• Records supplied
+ + + + + + +
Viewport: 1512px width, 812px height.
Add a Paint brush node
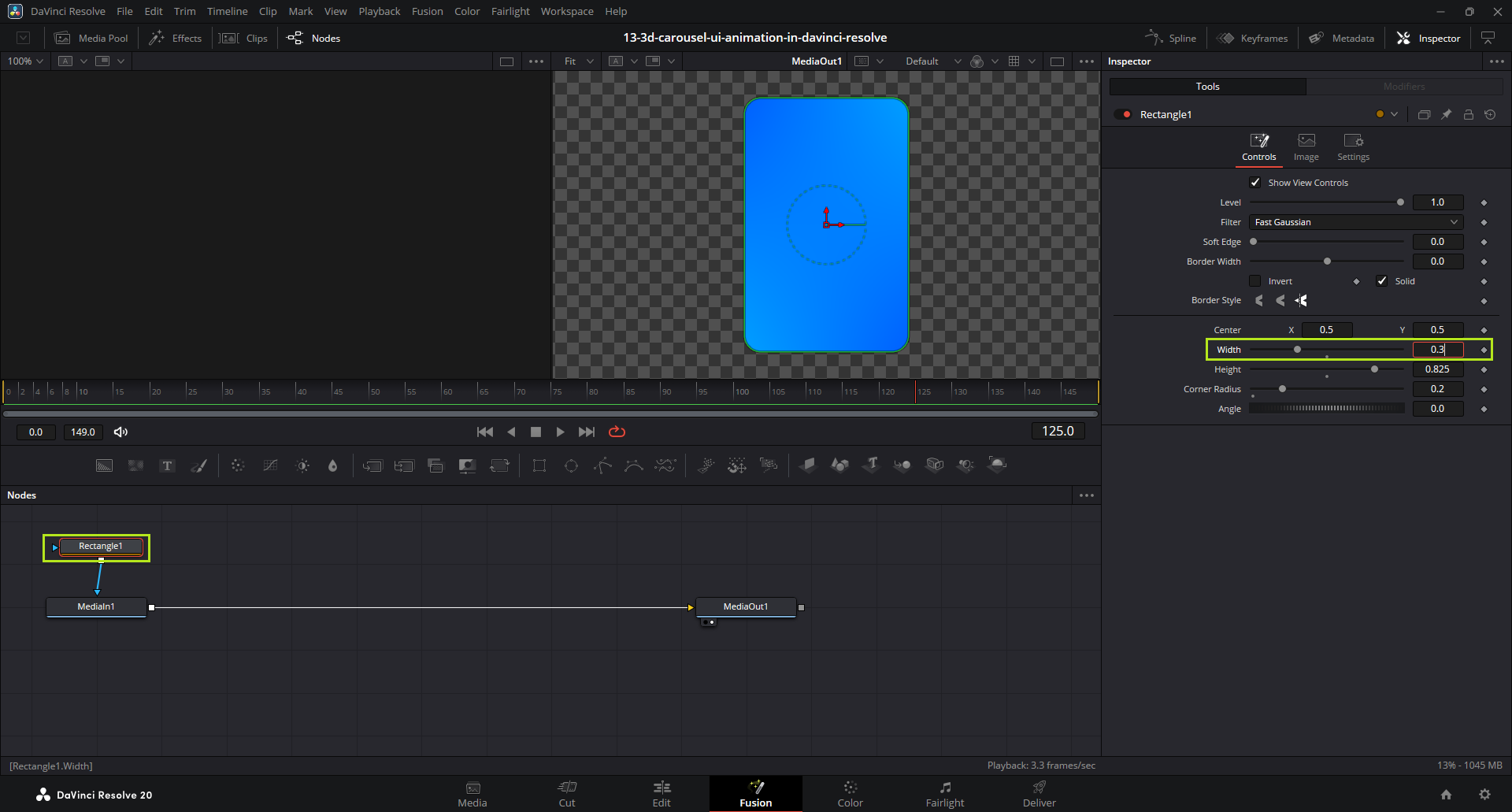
+ + + + + + +
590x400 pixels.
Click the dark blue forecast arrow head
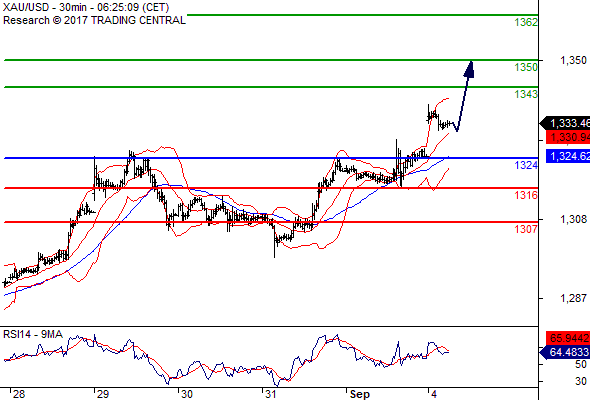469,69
+ + + + + + +
• Work required
Return each line of the data above that contains the word "height".

• The solution
Viewport: 1512px width, 812px height.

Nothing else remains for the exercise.